TASK MATERIAL:

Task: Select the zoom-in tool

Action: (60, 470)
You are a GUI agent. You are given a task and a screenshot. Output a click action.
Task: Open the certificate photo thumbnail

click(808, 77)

ABOUT THIS EXERCISE: Make an exact copy of the whole listing, so that no line is lost.

PROBLEM SOLUTION:
Task: Select the zoom-in tool

Action: (60, 470)
You are a GUI agent. You are given a task and a screenshot. Output a click action.
Task: Open the certificate photo thumbnail

click(808, 77)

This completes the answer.